*** MATERIAL FOR THIS EXERCISE ***

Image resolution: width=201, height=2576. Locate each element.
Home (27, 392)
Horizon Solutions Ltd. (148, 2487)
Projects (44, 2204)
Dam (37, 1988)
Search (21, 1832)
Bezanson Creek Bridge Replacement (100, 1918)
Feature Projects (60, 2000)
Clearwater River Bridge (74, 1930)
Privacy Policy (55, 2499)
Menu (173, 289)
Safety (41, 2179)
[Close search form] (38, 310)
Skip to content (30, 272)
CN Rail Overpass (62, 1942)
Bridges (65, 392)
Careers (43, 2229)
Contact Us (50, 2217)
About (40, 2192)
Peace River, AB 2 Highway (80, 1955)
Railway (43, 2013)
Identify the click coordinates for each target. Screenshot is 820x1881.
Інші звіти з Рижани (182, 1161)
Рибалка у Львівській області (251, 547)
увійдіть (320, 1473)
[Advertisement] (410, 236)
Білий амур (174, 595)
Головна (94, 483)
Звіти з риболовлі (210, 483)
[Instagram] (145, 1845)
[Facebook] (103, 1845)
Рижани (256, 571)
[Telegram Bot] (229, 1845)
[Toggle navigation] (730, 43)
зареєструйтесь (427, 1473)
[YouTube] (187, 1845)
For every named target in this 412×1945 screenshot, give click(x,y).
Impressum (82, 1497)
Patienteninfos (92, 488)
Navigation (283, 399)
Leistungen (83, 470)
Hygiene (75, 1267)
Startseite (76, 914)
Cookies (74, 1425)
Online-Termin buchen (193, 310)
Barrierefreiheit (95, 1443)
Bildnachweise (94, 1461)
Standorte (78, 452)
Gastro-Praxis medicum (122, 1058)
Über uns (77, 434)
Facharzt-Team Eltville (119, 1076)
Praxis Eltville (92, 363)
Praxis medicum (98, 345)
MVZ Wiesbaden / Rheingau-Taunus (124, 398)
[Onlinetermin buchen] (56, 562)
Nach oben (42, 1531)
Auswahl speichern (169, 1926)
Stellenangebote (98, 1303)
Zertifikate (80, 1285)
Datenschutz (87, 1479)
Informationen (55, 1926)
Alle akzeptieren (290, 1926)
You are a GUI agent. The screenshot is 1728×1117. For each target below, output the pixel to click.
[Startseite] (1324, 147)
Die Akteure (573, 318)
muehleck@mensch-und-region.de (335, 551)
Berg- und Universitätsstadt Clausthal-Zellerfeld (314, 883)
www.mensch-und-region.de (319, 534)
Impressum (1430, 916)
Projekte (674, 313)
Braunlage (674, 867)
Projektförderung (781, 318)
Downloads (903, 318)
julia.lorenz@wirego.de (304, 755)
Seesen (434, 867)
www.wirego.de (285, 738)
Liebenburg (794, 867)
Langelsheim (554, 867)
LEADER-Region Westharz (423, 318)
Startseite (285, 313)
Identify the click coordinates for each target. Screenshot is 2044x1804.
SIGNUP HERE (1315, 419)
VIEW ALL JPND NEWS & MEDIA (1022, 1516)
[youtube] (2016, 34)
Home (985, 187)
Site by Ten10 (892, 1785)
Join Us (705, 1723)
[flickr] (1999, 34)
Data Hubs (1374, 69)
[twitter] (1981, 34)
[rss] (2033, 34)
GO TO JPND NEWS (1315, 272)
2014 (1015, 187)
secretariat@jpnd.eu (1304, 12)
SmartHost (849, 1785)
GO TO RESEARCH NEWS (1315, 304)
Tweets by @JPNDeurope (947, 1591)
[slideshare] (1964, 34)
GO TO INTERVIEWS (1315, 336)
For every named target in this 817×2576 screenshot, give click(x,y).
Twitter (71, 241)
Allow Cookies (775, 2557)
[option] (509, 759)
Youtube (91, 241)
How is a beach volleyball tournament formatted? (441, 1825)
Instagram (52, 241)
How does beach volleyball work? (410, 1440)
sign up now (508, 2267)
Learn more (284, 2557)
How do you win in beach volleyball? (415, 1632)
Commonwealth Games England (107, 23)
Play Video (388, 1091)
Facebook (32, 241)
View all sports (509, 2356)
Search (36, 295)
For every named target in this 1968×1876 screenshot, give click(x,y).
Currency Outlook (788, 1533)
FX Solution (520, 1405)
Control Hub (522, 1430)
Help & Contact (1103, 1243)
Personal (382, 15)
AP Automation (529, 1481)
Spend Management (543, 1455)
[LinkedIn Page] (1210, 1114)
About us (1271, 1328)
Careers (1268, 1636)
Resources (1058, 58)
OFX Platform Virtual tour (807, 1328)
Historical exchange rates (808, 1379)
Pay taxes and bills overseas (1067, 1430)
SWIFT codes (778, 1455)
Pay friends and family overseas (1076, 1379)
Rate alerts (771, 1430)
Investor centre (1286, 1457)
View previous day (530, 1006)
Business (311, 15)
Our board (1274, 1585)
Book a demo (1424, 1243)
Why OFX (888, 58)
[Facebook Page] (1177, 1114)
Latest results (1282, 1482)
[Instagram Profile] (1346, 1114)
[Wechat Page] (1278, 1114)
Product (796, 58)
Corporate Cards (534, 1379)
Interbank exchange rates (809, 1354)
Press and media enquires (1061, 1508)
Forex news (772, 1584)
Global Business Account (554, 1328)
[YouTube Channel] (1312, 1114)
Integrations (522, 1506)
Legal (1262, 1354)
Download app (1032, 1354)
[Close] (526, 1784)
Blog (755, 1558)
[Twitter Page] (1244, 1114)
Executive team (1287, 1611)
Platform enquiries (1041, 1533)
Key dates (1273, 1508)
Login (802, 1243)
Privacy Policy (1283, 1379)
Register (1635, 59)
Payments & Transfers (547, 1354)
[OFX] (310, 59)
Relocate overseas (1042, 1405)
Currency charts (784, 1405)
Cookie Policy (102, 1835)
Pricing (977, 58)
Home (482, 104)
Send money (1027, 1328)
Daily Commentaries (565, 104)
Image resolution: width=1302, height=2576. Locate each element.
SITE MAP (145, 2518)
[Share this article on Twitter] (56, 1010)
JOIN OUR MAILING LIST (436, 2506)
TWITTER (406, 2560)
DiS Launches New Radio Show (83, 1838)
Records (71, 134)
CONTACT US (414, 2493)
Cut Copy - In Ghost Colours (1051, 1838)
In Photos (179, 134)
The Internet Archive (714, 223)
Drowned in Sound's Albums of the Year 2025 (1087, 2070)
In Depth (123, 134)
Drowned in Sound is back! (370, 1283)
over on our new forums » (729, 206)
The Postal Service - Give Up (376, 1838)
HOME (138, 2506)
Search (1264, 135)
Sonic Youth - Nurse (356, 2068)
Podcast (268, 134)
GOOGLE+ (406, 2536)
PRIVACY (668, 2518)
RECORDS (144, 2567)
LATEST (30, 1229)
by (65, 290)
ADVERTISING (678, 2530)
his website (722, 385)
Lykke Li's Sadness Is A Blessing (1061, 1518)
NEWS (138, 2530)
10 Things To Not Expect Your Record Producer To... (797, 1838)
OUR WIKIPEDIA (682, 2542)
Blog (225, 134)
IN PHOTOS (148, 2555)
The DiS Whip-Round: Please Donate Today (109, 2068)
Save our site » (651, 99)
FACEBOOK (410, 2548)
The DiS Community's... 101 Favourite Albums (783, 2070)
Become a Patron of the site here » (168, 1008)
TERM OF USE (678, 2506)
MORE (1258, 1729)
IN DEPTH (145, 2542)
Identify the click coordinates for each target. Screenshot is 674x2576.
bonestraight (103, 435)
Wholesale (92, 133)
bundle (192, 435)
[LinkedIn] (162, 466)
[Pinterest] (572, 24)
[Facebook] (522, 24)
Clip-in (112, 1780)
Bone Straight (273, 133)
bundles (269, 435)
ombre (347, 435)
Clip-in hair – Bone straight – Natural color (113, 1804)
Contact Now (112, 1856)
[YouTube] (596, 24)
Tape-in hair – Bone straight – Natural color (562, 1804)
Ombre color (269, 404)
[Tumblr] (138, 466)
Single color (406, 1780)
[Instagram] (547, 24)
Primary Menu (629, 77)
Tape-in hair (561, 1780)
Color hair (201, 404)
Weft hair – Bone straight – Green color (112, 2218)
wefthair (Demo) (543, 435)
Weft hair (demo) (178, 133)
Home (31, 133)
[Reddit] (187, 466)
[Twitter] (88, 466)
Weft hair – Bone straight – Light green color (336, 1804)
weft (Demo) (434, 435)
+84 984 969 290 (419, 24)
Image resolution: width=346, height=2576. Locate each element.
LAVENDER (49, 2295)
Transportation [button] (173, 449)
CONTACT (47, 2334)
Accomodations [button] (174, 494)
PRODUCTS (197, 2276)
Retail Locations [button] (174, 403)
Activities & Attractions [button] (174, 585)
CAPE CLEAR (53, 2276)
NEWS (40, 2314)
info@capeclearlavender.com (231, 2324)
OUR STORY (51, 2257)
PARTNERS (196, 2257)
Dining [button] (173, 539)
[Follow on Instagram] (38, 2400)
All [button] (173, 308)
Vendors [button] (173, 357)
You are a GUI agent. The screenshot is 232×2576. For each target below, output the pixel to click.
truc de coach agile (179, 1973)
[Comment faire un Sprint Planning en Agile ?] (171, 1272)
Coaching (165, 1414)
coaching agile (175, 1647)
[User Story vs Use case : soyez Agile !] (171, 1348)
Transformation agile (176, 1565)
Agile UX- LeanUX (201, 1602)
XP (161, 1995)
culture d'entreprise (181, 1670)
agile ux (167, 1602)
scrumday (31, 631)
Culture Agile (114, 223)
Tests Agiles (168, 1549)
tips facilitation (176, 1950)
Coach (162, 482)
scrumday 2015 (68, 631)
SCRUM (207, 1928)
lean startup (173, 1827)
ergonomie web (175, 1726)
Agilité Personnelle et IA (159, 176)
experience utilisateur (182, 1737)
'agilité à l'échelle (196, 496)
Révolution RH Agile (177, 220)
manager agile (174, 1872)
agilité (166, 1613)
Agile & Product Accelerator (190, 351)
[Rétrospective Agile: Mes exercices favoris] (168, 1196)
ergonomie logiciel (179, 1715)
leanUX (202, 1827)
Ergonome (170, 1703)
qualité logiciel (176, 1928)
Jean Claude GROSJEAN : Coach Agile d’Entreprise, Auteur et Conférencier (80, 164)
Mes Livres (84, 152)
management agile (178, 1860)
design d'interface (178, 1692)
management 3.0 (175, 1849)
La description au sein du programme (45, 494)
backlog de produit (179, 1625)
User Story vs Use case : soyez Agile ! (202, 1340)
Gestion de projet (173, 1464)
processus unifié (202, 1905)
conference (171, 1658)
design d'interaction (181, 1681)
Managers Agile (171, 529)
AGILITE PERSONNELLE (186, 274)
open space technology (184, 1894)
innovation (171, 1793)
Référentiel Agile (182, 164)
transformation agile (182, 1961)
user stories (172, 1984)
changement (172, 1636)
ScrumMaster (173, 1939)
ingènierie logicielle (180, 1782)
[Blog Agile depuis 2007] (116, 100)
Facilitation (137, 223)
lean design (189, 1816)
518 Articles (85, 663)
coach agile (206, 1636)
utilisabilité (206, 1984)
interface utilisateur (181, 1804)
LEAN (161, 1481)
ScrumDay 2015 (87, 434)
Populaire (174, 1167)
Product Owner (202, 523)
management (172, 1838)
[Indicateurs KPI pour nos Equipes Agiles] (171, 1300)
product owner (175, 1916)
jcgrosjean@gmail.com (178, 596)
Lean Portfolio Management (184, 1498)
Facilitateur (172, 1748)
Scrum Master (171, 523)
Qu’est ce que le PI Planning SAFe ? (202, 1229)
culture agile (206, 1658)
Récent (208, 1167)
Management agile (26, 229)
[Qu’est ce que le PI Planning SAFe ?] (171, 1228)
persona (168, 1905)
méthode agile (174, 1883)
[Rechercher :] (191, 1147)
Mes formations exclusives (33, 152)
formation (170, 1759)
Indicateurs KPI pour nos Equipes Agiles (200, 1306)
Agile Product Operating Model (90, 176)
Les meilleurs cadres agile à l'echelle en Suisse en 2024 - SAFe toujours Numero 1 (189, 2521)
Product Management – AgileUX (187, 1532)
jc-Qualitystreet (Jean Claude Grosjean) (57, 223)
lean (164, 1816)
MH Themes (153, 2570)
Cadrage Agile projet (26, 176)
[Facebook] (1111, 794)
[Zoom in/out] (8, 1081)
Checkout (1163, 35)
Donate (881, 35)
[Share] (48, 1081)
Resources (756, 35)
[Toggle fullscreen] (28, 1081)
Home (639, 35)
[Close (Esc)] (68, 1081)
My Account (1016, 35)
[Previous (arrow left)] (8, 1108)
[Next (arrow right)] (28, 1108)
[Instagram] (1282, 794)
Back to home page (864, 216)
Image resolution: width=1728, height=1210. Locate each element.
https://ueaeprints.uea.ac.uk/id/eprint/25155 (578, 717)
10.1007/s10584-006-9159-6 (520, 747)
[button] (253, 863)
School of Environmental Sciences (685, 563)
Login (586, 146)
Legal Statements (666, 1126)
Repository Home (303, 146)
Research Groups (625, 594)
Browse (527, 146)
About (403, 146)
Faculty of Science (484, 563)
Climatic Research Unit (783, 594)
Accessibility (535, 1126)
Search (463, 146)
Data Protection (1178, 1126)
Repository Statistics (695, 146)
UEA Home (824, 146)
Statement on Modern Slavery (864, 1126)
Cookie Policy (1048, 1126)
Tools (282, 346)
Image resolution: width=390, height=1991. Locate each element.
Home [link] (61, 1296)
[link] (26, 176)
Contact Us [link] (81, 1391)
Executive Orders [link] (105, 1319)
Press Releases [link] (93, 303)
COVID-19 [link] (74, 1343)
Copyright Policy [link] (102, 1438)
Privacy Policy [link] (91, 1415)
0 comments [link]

*** End of MATERIAL FOR THIS EXERCISE ***

- **WHAT YOU HAVE TO DO**: Of all the entries above, repeat only the lines from the line that has "Wholesale (92, 133)" to the line that has "Culture Agile (114, 223)", both lines included, exactly.

- **COMPLETED EXERCISE**:
Wholesale (92, 133)
bundle (192, 435)
[LinkedIn] (162, 466)
[Pinterest] (572, 24)
[Facebook] (522, 24)
Clip-in (112, 1780)
Bone Straight (273, 133)
bundles (269, 435)
ombre (347, 435)
Clip-in hair – Bone straight – Natural color (113, 1804)
Contact Now (112, 1856)
[YouTube] (596, 24)
Tape-in hair – Bone straight – Natural color (562, 1804)
Ombre color (269, 404)
[Tumblr] (138, 466)
Single color (406, 1780)
[Instagram] (547, 24)
Primary Menu (629, 77)
Tape-in hair (561, 1780)
Color hair (201, 404)
Weft hair – Bone straight – Green color (112, 2218)
wefthair (Demo) (543, 435)
Weft hair (demo) (178, 133)
Home (31, 133)
[Reddit] (187, 466)
[Twitter] (88, 466)
Weft hair – Bone straight – Light green color (336, 1804)
weft (Demo) (434, 435)
+84 984 969 290 (419, 24)
Image resolution: width=346, height=2576. Locate each element.
LAVENDER (49, 2295)
Transportation [button] (173, 449)
CONTACT (47, 2334)
Accomodations [button] (174, 494)
PRODUCTS (197, 2276)
Retail Locations [button] (174, 403)
Activities & Attractions [button] (174, 585)
CAPE CLEAR (53, 2276)
NEWS (40, 2314)
info@capeclearlavender.com (231, 2324)
OUR STORY (51, 2257)
PARTNERS (196, 2257)
Dining [button] (173, 539)
[Follow on Instagram] (38, 2400)
All [button] (173, 308)
Vendors [button] (173, 357)
You are a GUI agent. The screenshot is 232×2576. For each target below, output the pixel to click.
truc de coach agile (179, 1973)
[Comment faire un Sprint Planning en Agile ?] (171, 1272)
Coaching (165, 1414)
coaching agile (175, 1647)
[User Story vs Use case : soyez Agile !] (171, 1348)
Transformation agile (176, 1565)
Agile UX- LeanUX (201, 1602)
XP (161, 1995)
culture d'entreprise (181, 1670)
agile ux (167, 1602)
scrumday (31, 631)
Culture Agile (114, 223)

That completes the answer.